Bug 22555 – Recursively locked mutexes are not fully released by Condition.wait

Status
NEW
Severity
normal
Priority
P3
Component
druntime
Product
D
Version
D2
Platform
x86_64
OS
Linux
Creation time
2021-11-30T11:54:38Z
Last change time
2024-12-07T13:41:33Z
Assigned to
No Owner
Creator
FeepingCreature
Moved to GitHub: dmd#17199 →

Comments

Comment #0 by default_357-line — 2021-11-30T11:54:38Z
Consider this code: import std; import core.sync.condition; import core.sync.mutex; import core.sync.semaphore; import core.thread; class A { int value; Condition condition; this() { condition = new Condition(new Mutex(this)); } void set(int i) { synchronized (this) { value = i; this.condition.notifyAll; } } void wait(int i) { synchronized (this) { while (this.value != i) { condition.wait; } } } } void main() { auto done = new Semaphore; auto a = new A; task({ synchronized (a) { writefln!"Wait for a to be 5"; a.wait(5); writefln!"Wait done."; } done.notify; }).executeInNewThread; writefln!"Let task start up."; Thread.sleep(100.msecs); writefln!"Set a to 5."; a.set(5); writefln!"Wait for task to be done."; done.wait; writefln!"Done."; } Naively we would expect this sequence of operations: Thread starts. Thread waits on a.value == 5 main sets a.value to 5 Thread finishes waiting and signals done. Main awaits done and returns. This does not happen on Posix, because pthreads recursive mutexes have a dangerous interaction with condition variables. See https://linux.die.net/man/3/pthread_cond_wait "These functions atomically release _mutex_" in conjunction with https://linux.die.net/man/3/pthread_mutex_lock "Each time the thread unlocks the mutex, the lock count shall be decremented by one.

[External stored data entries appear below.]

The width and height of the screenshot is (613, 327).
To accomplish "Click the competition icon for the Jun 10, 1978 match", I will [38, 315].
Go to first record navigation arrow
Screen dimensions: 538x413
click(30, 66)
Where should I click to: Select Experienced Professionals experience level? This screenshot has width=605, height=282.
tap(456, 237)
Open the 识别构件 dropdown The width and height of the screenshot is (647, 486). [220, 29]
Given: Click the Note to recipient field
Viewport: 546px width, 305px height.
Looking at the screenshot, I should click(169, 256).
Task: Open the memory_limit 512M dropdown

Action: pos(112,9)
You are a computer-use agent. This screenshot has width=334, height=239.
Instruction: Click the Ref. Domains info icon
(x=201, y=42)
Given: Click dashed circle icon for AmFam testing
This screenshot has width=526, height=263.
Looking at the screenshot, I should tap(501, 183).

When the lock count reaches zero, the mutex shall become available for other threads to acquire." As demonstrated, the effect of this is that after pthread_cond_wait, the mutex is *not* available for other threads to acquire! This causes the example to block forever.

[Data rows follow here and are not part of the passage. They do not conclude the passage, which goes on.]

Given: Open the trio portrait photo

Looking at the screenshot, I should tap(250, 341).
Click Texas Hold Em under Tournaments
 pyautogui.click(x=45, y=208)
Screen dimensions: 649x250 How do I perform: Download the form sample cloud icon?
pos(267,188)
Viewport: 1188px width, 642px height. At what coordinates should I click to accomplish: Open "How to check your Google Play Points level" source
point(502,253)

Comment #1 by default_357-line — 2021-11-30T14:04:21Z
Seems to happen on Linux and Windows.
Comment #2 by default_357-line — 2021-11-30T17:21:34Z
I don't see any good way in fact to fix this while Mutex is recursive. I've been playing with approaches all day, but the problem is that the interaction of pthread_cond_wait and mutexes leaves it fairly open whether the mutex is actually locked after pthread_mutex_wait has returned - and there is no way to check!
Comment #3 by stanislav.blinov — 2021-11-30T18:28:29Z
I might be wrong, but isn't what's happening here this? - task starts, locks a's monitor and blocks in wait - main thread calls set and blocks trying to lock a's monitor, which is already locked by task I.e. you've a deadlock, but not on condition variable :)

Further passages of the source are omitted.